About this exercise - Could you copy the passage on a teen with type 1 diabetes from "To paraphrase an" to "a responsible adult.", word for word?

*** Reading passage ***

To paraphrase an old Pat Benatar song, love between Pam Ryder and her 13-year-old daughter, Hannah, can be a battlefield.
“I’ve been told, ‘I hate you!’ more times than I want to admit, but I know she understands that I don’t actually want to be on her back all the time. But as soon as I step back, there’s something else. The stuff that happens to her can be scary for a parent,” Ryder says.
Sounds typical, right? Not only because Hannah is a bright, strong-minded teen who has been testing her boundaries, but also because she has type 1 diabetes. Ryder often finds herself torn between trying to protect her daughter’s health and teaching her how to be a responsible adult.
“You have to reconcile the competing demands of the growing young adolescent with the demands of diabetes,” says Lori Laffel, M.D., chief of the pediatric, adolescent and young adult section of the Joslin Diabetes Center and Children’s Hospital in Boston.
“That means recognizing the greater need for independence as part of normal development, like going to the mall, sleepovers, and school trips, while having safety nets in place,” she says.
Prepare for a Bumpy Ride
We all know that hormones kick in as kids hit their tween years, ushering them into puberty. For kids with type 1 diabetes, though, this makes the already tricky job of managing blood sugar levels that much more challenging.
“During pubertal growth and development, insulin needs may change. Plus, you have the social, emotional, and behavioral triggers of early adolescence,” Laffel adds.

*** End of Reading passage ***
*** Entries provided ***

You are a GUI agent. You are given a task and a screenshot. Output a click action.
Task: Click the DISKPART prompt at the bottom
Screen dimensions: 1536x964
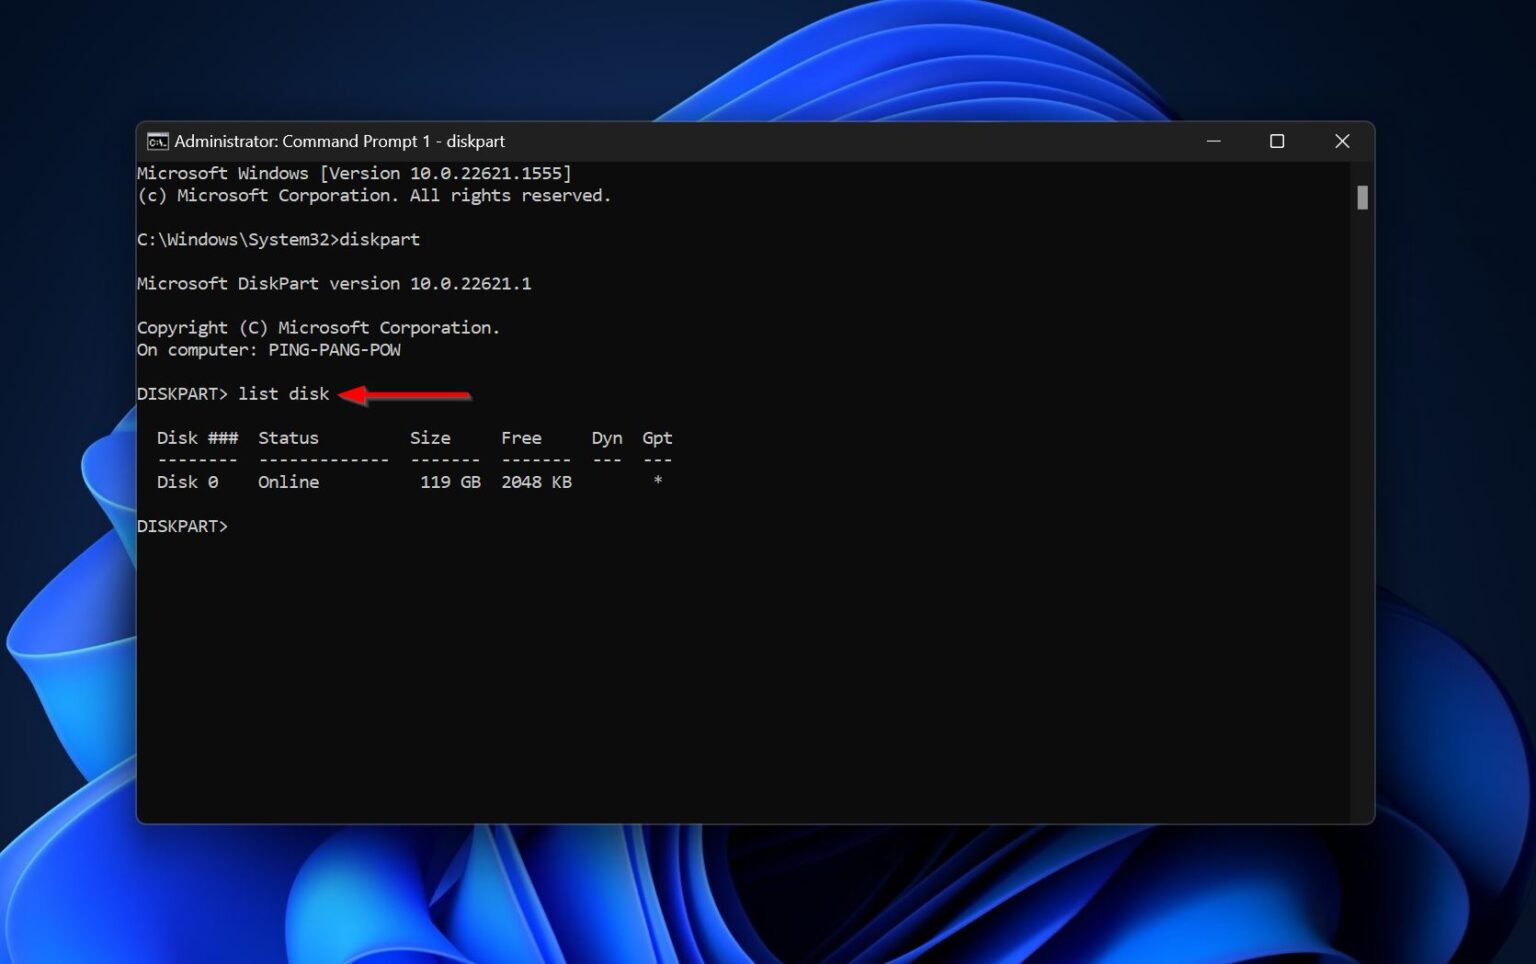click(181, 525)
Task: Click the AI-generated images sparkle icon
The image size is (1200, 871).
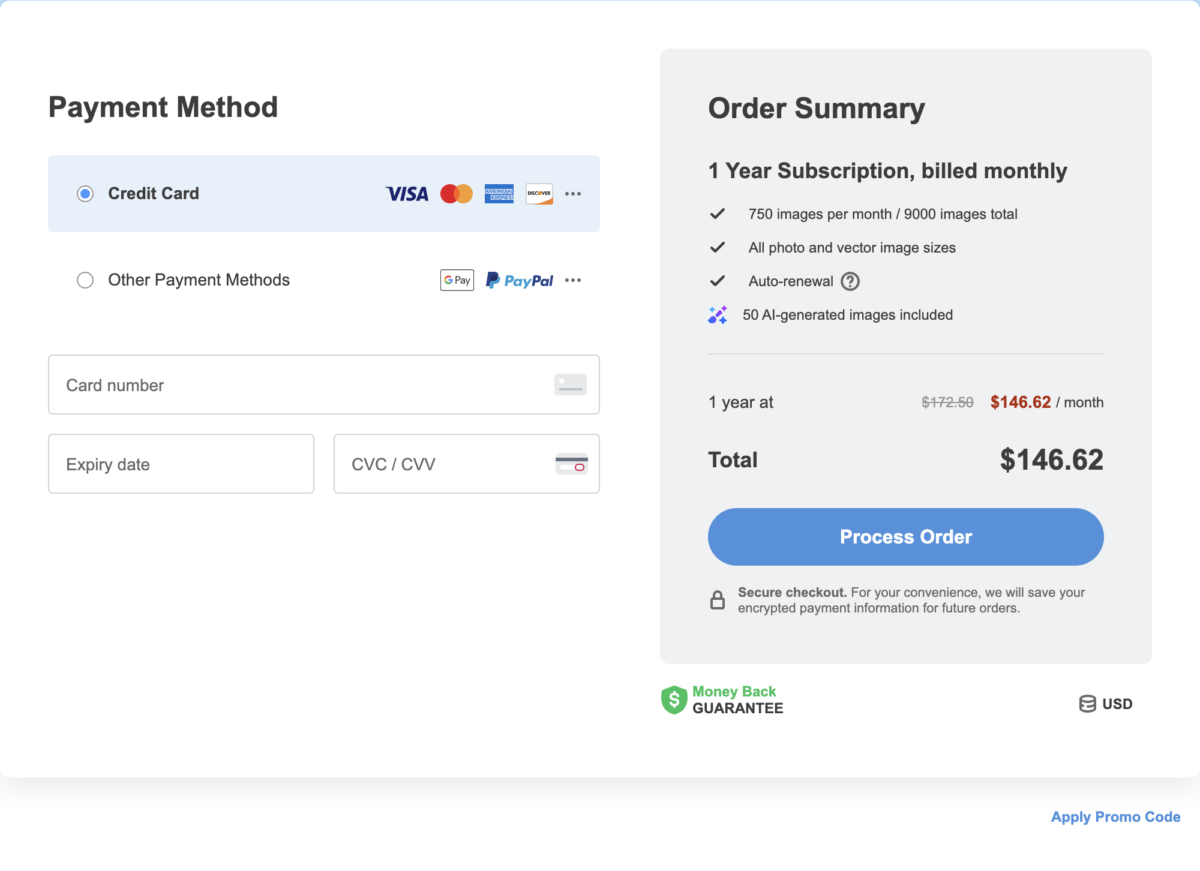Action: click(x=718, y=314)
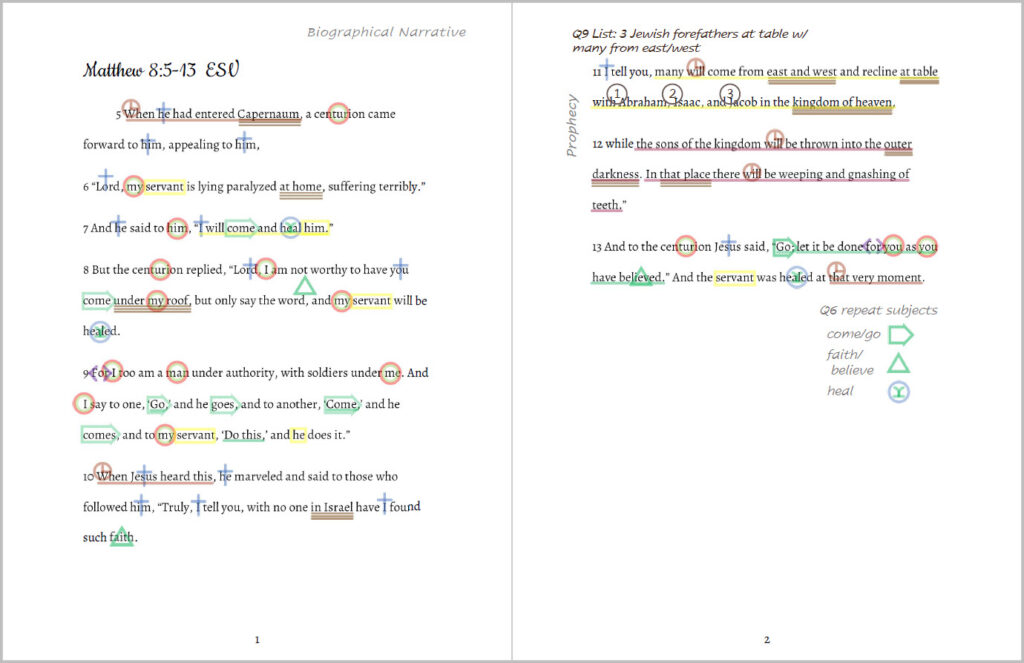Screen dimensions: 1024x663
Task: Click the clock marker before 'When Jesus heard'
Action: point(102,470)
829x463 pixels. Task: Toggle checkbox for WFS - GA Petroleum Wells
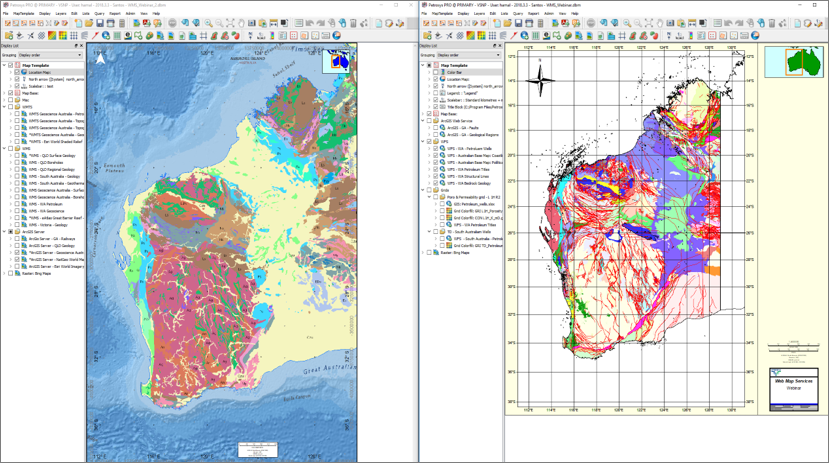coord(436,149)
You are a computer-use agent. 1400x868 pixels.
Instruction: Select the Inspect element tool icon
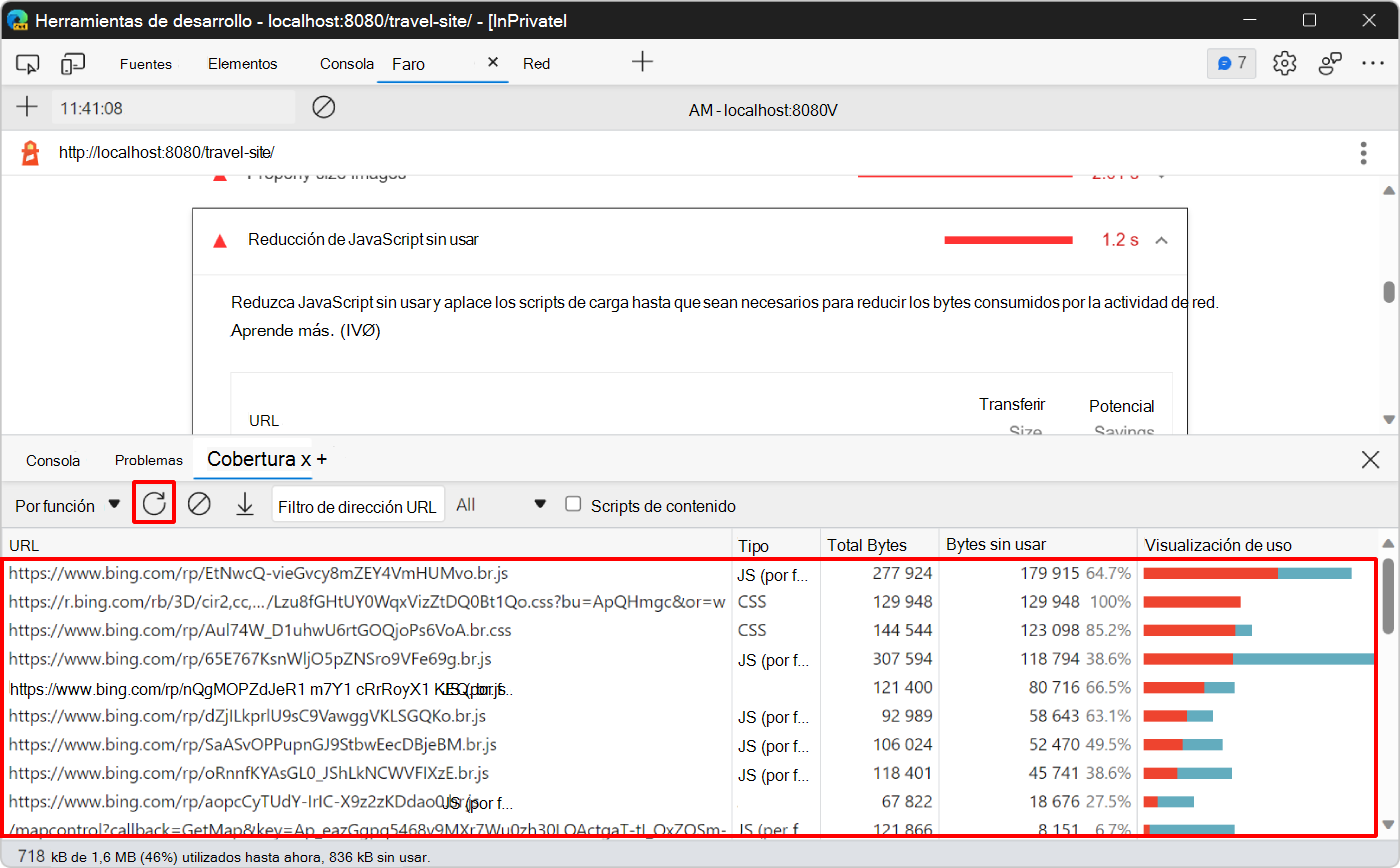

*** End of Entries provided ***

Result of the task -
To paraphrase an old Pat Benatar song, love between Pam Ryder and her 13-year-old daughter, Hannah, can be a battlefield.
“I’ve been told, ‘I hate you!’ more times than I want to admit, but I know she understands that I don’t actually want to be on her back all the time. But as soon as I step back, there’s something else. The stuff that happens to her can be scary for a parent,” Ryder says.
Sounds typical, right? Not only because Hannah is a bright, strong-minded teen who has been testing her boundaries, but also because she has type 1 diabetes. Ryder often finds herself torn between trying to protect her daughter’s health and teaching her how to be a responsible adult.